Class Size Wars
How do we ensure
poor students attain grade level proficiency? Increasingly,
policymakers are latching on to class-size reduction as a
cure-all, imbuing smaller classes with the power to eradicate
intractable achievement gaps. While shrinking class size can
be a good thing (after all, what parent wants their child in
larger classes with fewer teachers?), research suggests it’s
no quick fix for struggling schools.
But that’s not
stopping educators and lawmakers in North Carolina. Since
2000, the State Board of Education and the General Assembly
have implemented class-size reduction with little
effect on student performance. The Charlotte Mecklenburg
School Board has just jumped on board after reviewing the
2007-08 school budget, adding another 40 teachers to
high-poverty elementary schools.
If simply padding
teaching staff at low-performing or low-income schools isn’t
the answer, what is? For starters, we need to get back to
basics, reexamining the kinds of teachers we put
in the classroom.
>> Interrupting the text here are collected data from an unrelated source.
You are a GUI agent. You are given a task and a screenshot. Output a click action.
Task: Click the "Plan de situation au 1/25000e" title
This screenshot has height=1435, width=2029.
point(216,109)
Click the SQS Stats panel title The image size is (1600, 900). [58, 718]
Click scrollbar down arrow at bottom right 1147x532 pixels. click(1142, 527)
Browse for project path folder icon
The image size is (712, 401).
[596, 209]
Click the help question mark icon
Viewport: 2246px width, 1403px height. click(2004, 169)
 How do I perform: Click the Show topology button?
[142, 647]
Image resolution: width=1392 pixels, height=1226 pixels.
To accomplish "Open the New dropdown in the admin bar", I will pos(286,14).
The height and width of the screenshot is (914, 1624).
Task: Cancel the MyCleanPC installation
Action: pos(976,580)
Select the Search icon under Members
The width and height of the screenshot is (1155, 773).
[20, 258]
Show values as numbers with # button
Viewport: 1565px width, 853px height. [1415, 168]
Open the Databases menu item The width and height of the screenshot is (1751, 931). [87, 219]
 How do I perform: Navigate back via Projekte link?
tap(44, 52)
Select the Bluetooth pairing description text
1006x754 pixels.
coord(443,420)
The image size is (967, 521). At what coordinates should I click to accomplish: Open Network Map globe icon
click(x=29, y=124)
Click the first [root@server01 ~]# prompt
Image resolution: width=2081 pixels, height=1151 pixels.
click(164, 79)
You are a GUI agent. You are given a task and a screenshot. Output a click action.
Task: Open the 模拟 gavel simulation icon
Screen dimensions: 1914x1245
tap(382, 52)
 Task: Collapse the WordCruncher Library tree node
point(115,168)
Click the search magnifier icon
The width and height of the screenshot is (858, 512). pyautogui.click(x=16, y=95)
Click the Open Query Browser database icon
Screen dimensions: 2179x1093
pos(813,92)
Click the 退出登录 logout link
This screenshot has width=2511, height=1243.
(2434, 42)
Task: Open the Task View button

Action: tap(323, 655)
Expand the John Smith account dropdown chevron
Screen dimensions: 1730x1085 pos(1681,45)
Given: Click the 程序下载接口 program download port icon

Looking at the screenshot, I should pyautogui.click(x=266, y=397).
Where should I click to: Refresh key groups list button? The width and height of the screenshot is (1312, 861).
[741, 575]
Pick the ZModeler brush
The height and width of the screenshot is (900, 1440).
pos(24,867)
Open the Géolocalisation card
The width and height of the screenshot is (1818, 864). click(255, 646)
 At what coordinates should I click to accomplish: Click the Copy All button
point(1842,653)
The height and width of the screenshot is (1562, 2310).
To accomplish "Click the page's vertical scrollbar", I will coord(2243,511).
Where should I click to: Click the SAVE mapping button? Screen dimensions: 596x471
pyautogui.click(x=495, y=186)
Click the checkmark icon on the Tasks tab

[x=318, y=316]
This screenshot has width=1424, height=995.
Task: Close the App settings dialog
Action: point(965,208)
Rather than blithely ascribing to a
“strength in numbers” philosophy of education, we need to pay
more attention to teacher quality. Having more teachers doesn’t
make a school successful, but having good teachers assuredly
does.
That said, there’s a lot we can do to maximize
teaching effectiveness and give low-income and struggling
schools the leg up they sorely need. A 2006 report from the Hamilton
Project proposes a system that would up-end current
conventions, instead weighting flexibility and teaching
effectiveness above teaching credentials. This makes good
sense – after all, efficacy in the classroom is generally
unrelated to teaching certification.
Specifically, the
report’s authors advocate a raft of changes to identify good
teachers: hiring more competent, but uncertified, instructors;
making it increasingly difficult for bad teachers to earn
tenure; providing bonuses to highly effective instructors at
disadvantaged schools; establishing evaluation systems to
measure teaching effectiveness; and implementing data systems
to track student performance and teaching effectiveness over
time – all steps in the right direction.
In addition
to ensuring teachers perform in the classroom, we need to make
certain they’re prepared when they first get there. According
to education researcher and analyst Kevin Carey, our country has a long history
of laxity when it comes to teacher preparation. Carey cites
the September 2006 report from the Commission of the Future of
Higher Education finding “a remarkable absence of
accountability mechanisms to ensure that colleges succeed in
educating students.”
Since congressional passage in
1998 of the Higher Education Act, states have been required to
submit an annual list of low-performing teacher preparation
programs (determinations of performance levels are left up to
the state to decide). But 31 states have never identified a
single teacher preparation program as at-risk or low
performing. Carey concludes that state “accountability systems
deliberately circumvent the spirit of the law.” Obviously, our
teacher preparation programs could use an infusion of academic
rigor. That won’t come at the hands of more federal
regulations, however. But it will grow out of an education
ethos that demands highly trained teachers and rewards those
who produce in the classroom.
Clearly, we have work
still to do when it comes to preparing and utilizing our
teaching work force. But if we’re serious about closing
achievement gaps (and maximizing success for all students), we
already have a promising blueprint for reform. Here’s what
that might look like: freeing educational institutions from
mandates, relying on results (i.e. student achievement),
relaxing teacher certification requirements, and rewarding
highly effective instructors.
Policy debates over the
merits of class size reduction are sure to rage on. But they
won’t change the bottom line: success in the classroom hinges
on the effectiveness of the teacher, not the number of
students warming the seats.
Lindalyn Kakadelis is Director of the North Carolina Education Alliance.